PROBLEM DESCRIPTION ->
Each entry is to be retyped exactly as it stands.

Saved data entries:
++++++++++++++++++++

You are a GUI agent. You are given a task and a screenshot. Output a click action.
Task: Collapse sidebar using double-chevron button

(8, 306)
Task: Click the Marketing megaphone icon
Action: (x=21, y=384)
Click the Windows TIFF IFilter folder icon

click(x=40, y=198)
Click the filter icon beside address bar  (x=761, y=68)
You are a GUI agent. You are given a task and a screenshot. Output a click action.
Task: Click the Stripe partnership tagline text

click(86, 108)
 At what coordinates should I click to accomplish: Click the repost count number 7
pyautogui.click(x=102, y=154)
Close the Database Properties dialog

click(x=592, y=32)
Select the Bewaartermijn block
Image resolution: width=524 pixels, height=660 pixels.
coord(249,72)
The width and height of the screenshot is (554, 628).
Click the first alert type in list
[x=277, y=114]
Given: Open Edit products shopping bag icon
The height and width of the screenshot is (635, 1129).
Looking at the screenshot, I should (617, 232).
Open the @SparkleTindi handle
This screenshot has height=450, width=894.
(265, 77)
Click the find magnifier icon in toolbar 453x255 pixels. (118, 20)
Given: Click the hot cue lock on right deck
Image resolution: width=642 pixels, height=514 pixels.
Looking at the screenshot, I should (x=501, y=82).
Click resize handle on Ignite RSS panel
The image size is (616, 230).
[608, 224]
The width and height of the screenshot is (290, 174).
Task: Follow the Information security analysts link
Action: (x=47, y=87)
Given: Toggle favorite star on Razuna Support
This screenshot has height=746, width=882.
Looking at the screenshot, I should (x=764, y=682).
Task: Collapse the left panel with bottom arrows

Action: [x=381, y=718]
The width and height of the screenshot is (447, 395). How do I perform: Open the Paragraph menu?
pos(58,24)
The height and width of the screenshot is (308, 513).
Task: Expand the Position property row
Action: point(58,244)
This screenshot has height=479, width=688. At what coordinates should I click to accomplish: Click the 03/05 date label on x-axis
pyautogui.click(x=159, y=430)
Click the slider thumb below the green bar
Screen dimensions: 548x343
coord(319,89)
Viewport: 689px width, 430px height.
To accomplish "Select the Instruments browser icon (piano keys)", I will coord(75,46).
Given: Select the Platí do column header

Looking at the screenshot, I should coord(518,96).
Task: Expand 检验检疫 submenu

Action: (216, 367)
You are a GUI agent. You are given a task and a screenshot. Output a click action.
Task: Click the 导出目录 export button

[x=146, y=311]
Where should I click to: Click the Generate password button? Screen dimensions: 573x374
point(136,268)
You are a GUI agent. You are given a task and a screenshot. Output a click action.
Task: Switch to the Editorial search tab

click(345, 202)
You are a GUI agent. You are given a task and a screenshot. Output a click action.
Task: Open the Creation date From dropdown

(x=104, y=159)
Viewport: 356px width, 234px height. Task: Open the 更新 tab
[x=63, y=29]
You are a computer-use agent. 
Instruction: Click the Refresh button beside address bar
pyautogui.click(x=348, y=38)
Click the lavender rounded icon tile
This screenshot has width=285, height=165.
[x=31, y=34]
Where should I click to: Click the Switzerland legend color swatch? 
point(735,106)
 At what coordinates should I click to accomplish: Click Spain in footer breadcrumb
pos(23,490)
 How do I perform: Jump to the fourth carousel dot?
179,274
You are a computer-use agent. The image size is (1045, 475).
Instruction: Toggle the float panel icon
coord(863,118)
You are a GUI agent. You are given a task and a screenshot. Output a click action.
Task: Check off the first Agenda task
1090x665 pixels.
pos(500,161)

++++++++++++++++++++

YOUR SOLUTION ->
You are a GUI agent. You are given a task and a screenshot. Output a click action.
Task: Collapse sidebar using double-chevron button

(8, 306)
Task: Click the Marketing megaphone icon
Action: (x=21, y=384)
Click the Windows TIFF IFilter folder icon

click(x=40, y=198)
Click the filter icon beside address bar  (x=761, y=68)
You are a GUI agent. You are given a task and a screenshot. Output a click action.
Task: Click the Stripe partnership tagline text

click(86, 108)
 At what coordinates should I click to accomplish: Click the repost count number 7
pyautogui.click(x=102, y=154)
Close the Database Properties dialog

click(x=592, y=32)
Select the Bewaartermijn block
Image resolution: width=524 pixels, height=660 pixels.
coord(249,72)
The width and height of the screenshot is (554, 628).
Click the first alert type in list
[x=277, y=114]
Given: Open Edit products shopping bag icon
The height and width of the screenshot is (635, 1129).
Looking at the screenshot, I should (617, 232).
Open the @SparkleTindi handle
This screenshot has height=450, width=894.
(265, 77)
Click the find magnifier icon in toolbar 453x255 pixels. (118, 20)
Given: Click the hot cue lock on right deck
Image resolution: width=642 pixels, height=514 pixels.
Looking at the screenshot, I should (x=501, y=82).
Click resize handle on Ignite RSS panel
The image size is (616, 230).
[608, 224]
The width and height of the screenshot is (290, 174).
Task: Follow the Information security analysts link
Action: (x=47, y=87)
Given: Toggle favorite star on Razuna Support
This screenshot has height=746, width=882.
Looking at the screenshot, I should (x=764, y=682).
Task: Collapse the left panel with bottom arrows

Action: [x=381, y=718]
The width and height of the screenshot is (447, 395). How do I perform: Open the Paragraph menu?
pos(58,24)
The height and width of the screenshot is (308, 513).
Task: Expand the Position property row
Action: point(58,244)
This screenshot has height=479, width=688. At what coordinates should I click to accomplish: Click the 03/05 date label on x-axis
pyautogui.click(x=159, y=430)
Click the slider thumb below the green bar
Screen dimensions: 548x343
coord(319,89)
Viewport: 689px width, 430px height.
To accomplish "Select the Instruments browser icon (piano keys)", I will coord(75,46).
Given: Select the Platí do column header

Looking at the screenshot, I should coord(518,96).
Task: Expand 检验检疫 submenu

Action: (216, 367)
You are a GUI agent. You are given a task and a screenshot. Output a click action.
Task: Click the 导出目录 export button

[x=146, y=311]
Where should I click to: Click the Generate password button? Screen dimensions: 573x374
point(136,268)
You are a GUI agent. You are given a task and a screenshot. Output a click action.
Task: Switch to the Editorial search tab

click(345, 202)
You are a GUI agent. You are given a task and a screenshot. Output a click action.
Task: Open the Creation date From dropdown

(x=104, y=159)
Viewport: 356px width, 234px height. Task: Open the 更新 tab
[x=63, y=29]
You are a computer-use agent. 
Instruction: Click the Refresh button beside address bar
pyautogui.click(x=348, y=38)
Click the lavender rounded icon tile
This screenshot has width=285, height=165.
[x=31, y=34]
Where should I click to: Click the Switzerland legend color swatch? 
point(735,106)
 At what coordinates should I click to accomplish: Click Spain in footer breadcrumb
pos(23,490)
 How do I perform: Jump to the fourth carousel dot?
179,274
You are a computer-use agent. The image size is (1045, 475).
Instruction: Toggle the float panel icon
coord(863,118)
You are a GUI agent. You are given a task and a screenshot. Output a click action.
Task: Check off the first Agenda task
1090x665 pixels.
pos(500,161)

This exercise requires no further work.